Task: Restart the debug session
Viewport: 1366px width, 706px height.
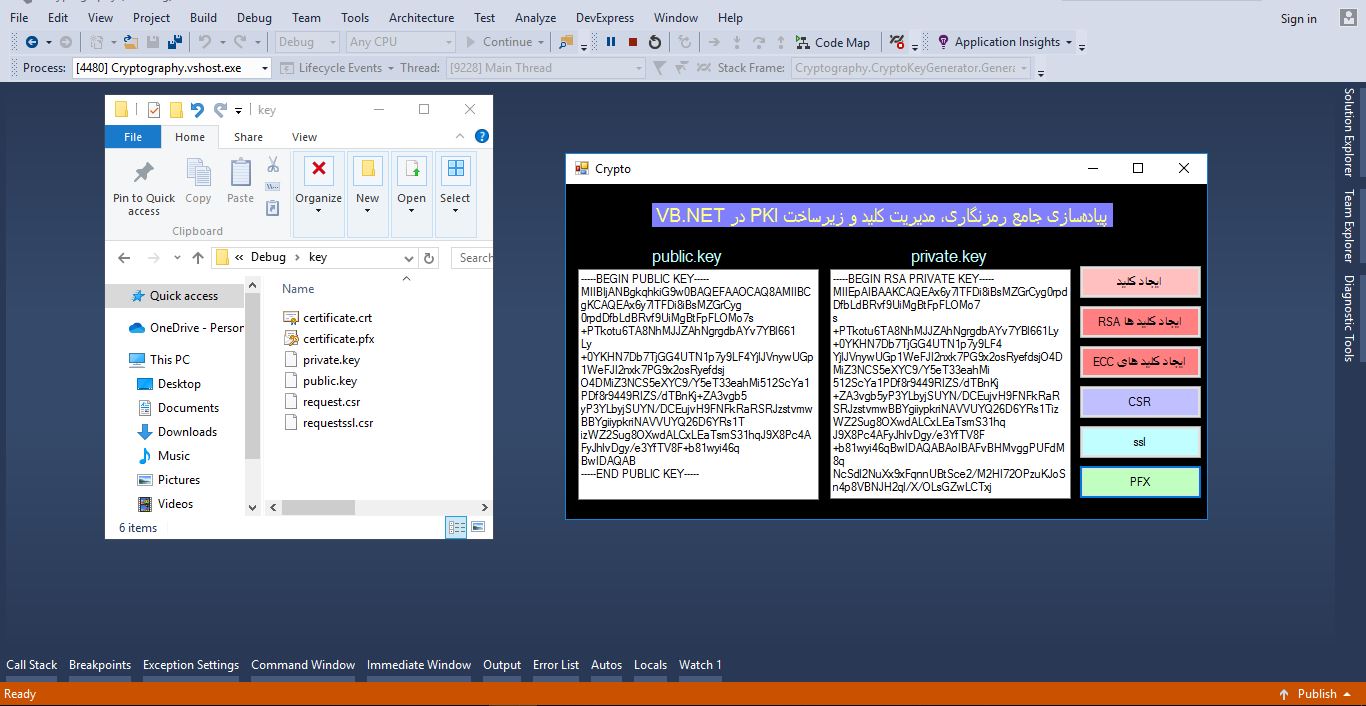Action: [x=655, y=42]
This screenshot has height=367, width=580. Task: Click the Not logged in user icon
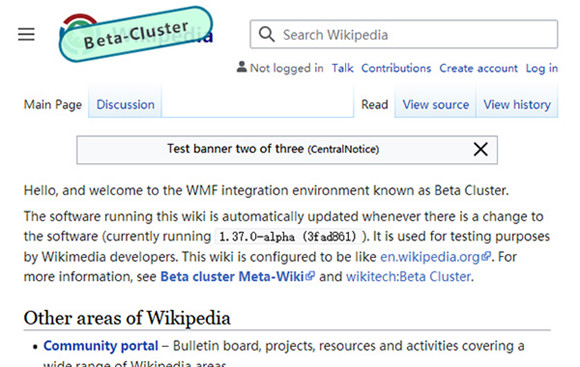tap(242, 67)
┄┄┄┄┄┄┄┄┄┄┄┄┄┄┄┄┄┄┄┄
The records above are to be set down exactly as written, with no images.

Task: Restart the debug session
Viewport: 1366px width, 706px height.
Action: [x=655, y=42]
This screenshot has height=367, width=580. Task: Click the Not logged in user icon
tap(242, 67)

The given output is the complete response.